Living and working in Paris, contemporary composer Karl Fiorini was born in Malta in 1979. With humility, eclecticism and a keen sense of harmony, Fiorini’s music retains the attention of the listener, often taking challenging and unexpected twists and turns, but retaining cogency and coherency.
Karl Fiorini’s Concerto for violin and chamber orchestra is curious and intriguing as Fiorini expands, augments and even distorts the sound of the orchestra. With a percussive opening, eclectic passages and neo-romantic tones, this is pure and fearless in its sprawling expressiveness and recalls the works of Shostakovich and Bartók. Portuguese violinist Emanuel Salvador is capable enough to realise Fiorini’s imagined sound-world. This certainly comes to life as Salvador battles against the stormy double-basses and explosive percussion in the third movement (quarter note = 126). Each note is coloured with intense feeling and embedded in a quilt of varied orchestral timbres. This is most evident in the interplay of pizzicato and percussion towards the latter half of the third movement. Altogether more estranged, yet eerily lyrical; the opening to the fourth movement (Chorale, Canone & Passacaglia) contains elements of suspense, heightened by Salvador’s musky and sometimes pungent tone. As if standing to attention at the sound of the horn in the fifth movement (Finale), the orchestra disbands its otherworldly sound and morphs into a panic-stricken crowd, jostling and colliding. All is then calmed by a klezmer-accented clarinet solo, accompanied by the strings and then echoed by the violin.
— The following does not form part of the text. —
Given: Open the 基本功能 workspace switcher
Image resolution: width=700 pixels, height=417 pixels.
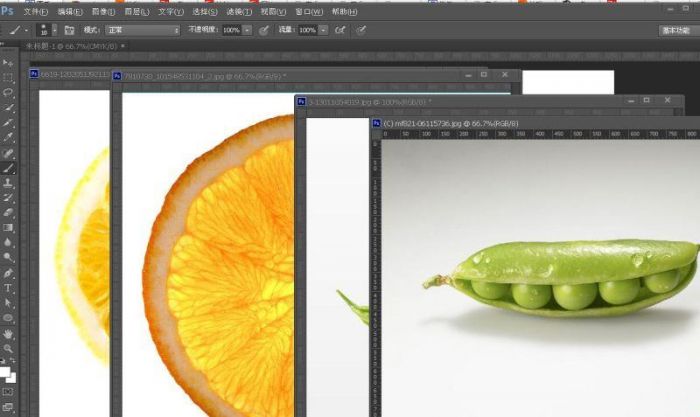Looking at the screenshot, I should click(676, 31).
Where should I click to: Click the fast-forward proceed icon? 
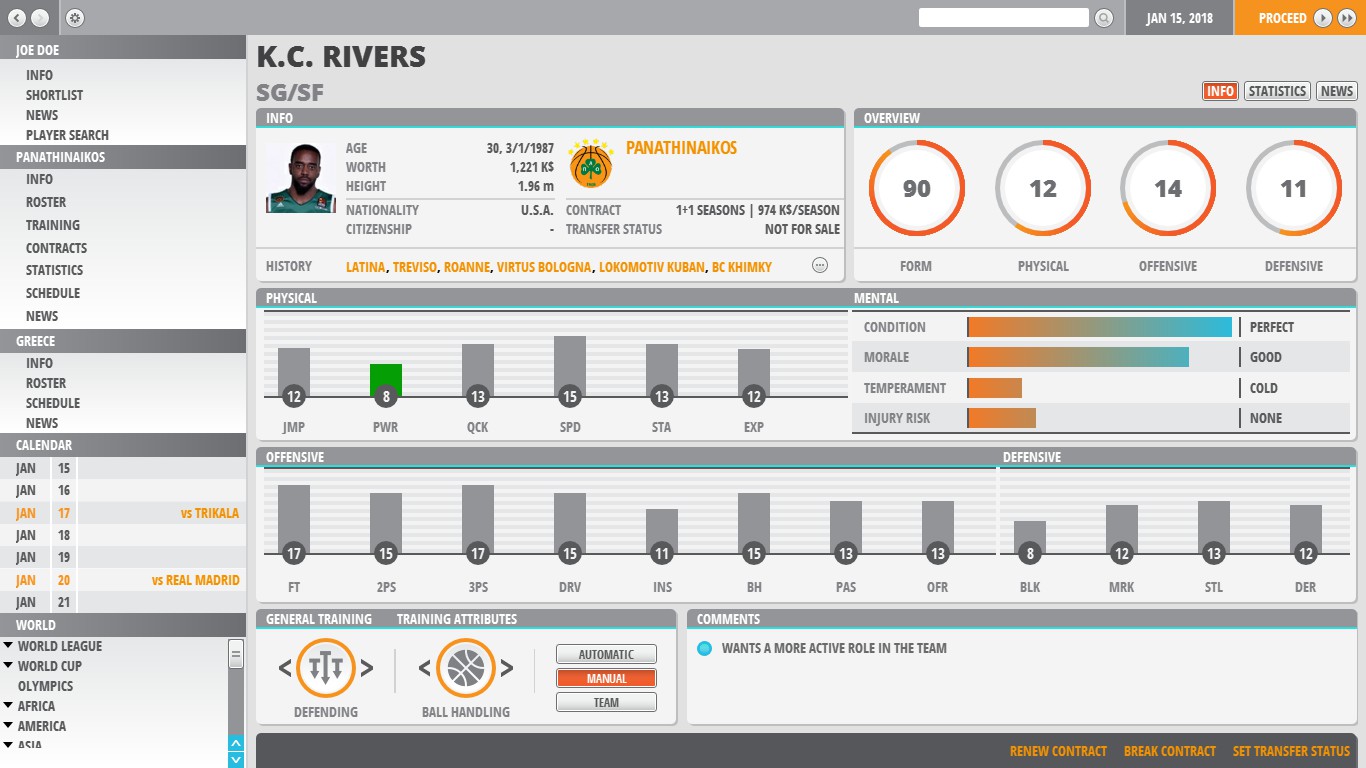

Starting slowly then blossoming into a natural wilderness, soloist Marta Magdalena Lelek’s sound is virile and breathtakingly intense as she drives Fiorini’s Schubert-Brahms style neo-romanticism into something altogether more bold and complex. In this spellbinding concerto, orchestra and conductor are attentive to the convoluted amalgamation of angst and mystery. Technically exceptional, Lelek creates both glassy and gritty sounds to evoke the peculiarity and tension evidenced by Fiorini’s composition.
In these virtuosic pieces the two soloists have precise and apt intonation and courageous performing styles. These concertos require power and momentum as they alternate between dissonance and tonal progressions. The players embrace this coming together of different themes and musical ideas with endearing sass and electrifying pyrotechnics.